Laughing Hyenas: Life Of Crime

News   2024-11-17 16:45:32

Laughing Hyenas

Life Of Crime

(Touch And Go)

The context: In their Life Of Crime prime, Laughing Hyenas were a sight to behold—a fucking horrific sight. Jim Kimball squirmed behind the drums, his head cocked grotesquely as his skull tried to claw its way out of his face. Bassist Kevin Strickland lurched around like some tattooed, neck-bearded refugee from an Amish congregation, while Larissa Strickland stared, tangle-haired and granny-dressed, from behind her guitar. At the front stalked John Brannon, his eyes bleary and his whiskey bottle empty, gargling bile and writhing around the mic stand like a rattlesnake.

Mere months before recording Nevermind, Butch Vig captured Laughing Hyena's blunt heaviness perfectly on 1990's Life Of Crime, the band's second full-length. Brannon had already made a name in Negative Approach, a Michigan-based hardcore group that set loose his inhumanly crude howl. But Brannon formed the Hyenas to tap into the primal sludge of Detroit forebears like The Stooges and The MC5. Nudged toward the blues by Larissa—who, despite picking up the guitar six months prior to joining the band, wound up one of the greatest blues-punk guitarists this side of Tim Kerr and Jeffrey Lee Pierce—the Hyenas spent time imitating The Birthday Party before hitting pay dirt with Life Of Crime. The band toured with Sonic Youth and made one more album—1995's rootsy Hard Times—before calling it quits. Kimball eventually joined The Jesus Lizard; Brannon still curdles blood in Easy Action; and Larissa died in 2006 of a prescription-drug overdose. Life Of Crime remains the Hyenas' best record, and a hackle-raising testament to desperation and darkness.

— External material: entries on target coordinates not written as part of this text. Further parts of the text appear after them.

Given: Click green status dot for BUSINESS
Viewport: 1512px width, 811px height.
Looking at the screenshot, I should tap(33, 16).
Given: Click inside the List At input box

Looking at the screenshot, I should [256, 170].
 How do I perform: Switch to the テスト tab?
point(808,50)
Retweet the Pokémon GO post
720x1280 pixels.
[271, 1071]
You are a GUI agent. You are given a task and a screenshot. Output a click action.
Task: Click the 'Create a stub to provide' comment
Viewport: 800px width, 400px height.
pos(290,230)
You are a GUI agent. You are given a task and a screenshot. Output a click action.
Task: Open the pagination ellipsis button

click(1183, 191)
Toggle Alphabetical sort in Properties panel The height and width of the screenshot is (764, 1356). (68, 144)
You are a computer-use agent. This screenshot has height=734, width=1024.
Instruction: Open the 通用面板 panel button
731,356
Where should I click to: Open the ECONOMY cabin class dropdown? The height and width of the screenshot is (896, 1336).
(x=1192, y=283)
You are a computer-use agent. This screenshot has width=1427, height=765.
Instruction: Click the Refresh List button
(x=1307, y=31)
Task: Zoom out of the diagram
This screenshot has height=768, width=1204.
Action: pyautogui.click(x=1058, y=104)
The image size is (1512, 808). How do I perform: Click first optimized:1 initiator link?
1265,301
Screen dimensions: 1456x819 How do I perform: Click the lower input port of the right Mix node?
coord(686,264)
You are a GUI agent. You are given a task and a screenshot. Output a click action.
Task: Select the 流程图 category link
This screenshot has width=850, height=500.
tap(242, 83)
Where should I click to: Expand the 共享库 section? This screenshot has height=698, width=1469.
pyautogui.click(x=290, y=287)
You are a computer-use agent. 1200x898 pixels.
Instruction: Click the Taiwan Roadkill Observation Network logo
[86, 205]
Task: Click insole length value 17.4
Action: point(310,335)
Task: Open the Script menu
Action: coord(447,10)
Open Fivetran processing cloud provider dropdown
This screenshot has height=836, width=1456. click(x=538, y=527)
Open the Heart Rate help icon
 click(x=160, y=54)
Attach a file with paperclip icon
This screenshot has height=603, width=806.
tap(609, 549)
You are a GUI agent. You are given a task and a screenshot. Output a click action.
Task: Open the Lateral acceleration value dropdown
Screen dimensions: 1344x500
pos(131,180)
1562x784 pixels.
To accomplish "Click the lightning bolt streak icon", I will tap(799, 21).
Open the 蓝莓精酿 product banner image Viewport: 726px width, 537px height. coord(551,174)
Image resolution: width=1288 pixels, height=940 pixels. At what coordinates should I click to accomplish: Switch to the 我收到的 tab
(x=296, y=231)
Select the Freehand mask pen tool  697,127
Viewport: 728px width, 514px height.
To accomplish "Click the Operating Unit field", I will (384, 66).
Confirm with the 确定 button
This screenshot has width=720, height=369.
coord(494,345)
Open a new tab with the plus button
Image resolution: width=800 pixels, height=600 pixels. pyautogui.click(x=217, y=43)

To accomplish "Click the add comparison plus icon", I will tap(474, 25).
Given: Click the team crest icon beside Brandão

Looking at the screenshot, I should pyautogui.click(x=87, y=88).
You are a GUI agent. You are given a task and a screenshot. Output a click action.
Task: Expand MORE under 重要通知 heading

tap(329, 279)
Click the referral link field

The greatness: Saying Laughing Hyenas was bluesy is like saying Gang Of Four was funky. Authenticity wasn't the goal; instead, Life Of Crime mutates the spirit of Howlin' Wolf into a dirge-like, horrendously distorted wall of sheer despair. The disc opens onto the back porch of hell with "Everything I Want," a song that epitomizes that band's raw-nerved anxiety and ravenous undertow. Where contemporary John Spencer deconstructed bar-rock in Pussy Galore, Brannon and crew were far more stark and severe. Larissa's guitar, free of slides and solos, darts through roughhewn chords and clouds of toxic feedback; Kevin's slithery basslines fuels Kimball, a man who knows how to grind his axe against a drum kit. But it's Brannon's voice that commands—and simultaneously punishes—attention. Turning his chest cavity inside out, he reduces syllables to rubble and his larynx to hamburger while grunting away about poisoned lust, treacherous love, tragedy, and felony. Picture Afghan Whigs' Black Love burned to an unrecognizable cinder. Life Of Crime's title track is a slurred, drug-dredged take on The Weirdos' hardcore classic, but rather than reinforcing Brannon's punk pedigree, the song proves just how much sicker and stranger he'd grown since his Negative Approach days. Wedged uncomfortably between waning pigfuck bands like Rapeman and Tar and waxing grunge groups like Mudhoney and Tad, Crime hoed its own weird row in 1990, and it's weathered the years well. Kinda like a lump of coal.

Defining song: "Here We Go Again" is Life Of Crime's lone single—and the apotheosis of Laughing Hyenas' noxious, slow-burning rage. Over a gulping mudslide of a backbeat, Brannon hemorrhages 80-proof hatred as he details a mutually destructive relationship with lines like "Now I can't remember when / refresh my memory if you can / when's the last time we were satisfied / couldn't stay away even if we tried." Venomous riffs and thudding bass notes punctuate his thyroid-rupturing screams—and the song's implied violence is almost carnivorously primeval.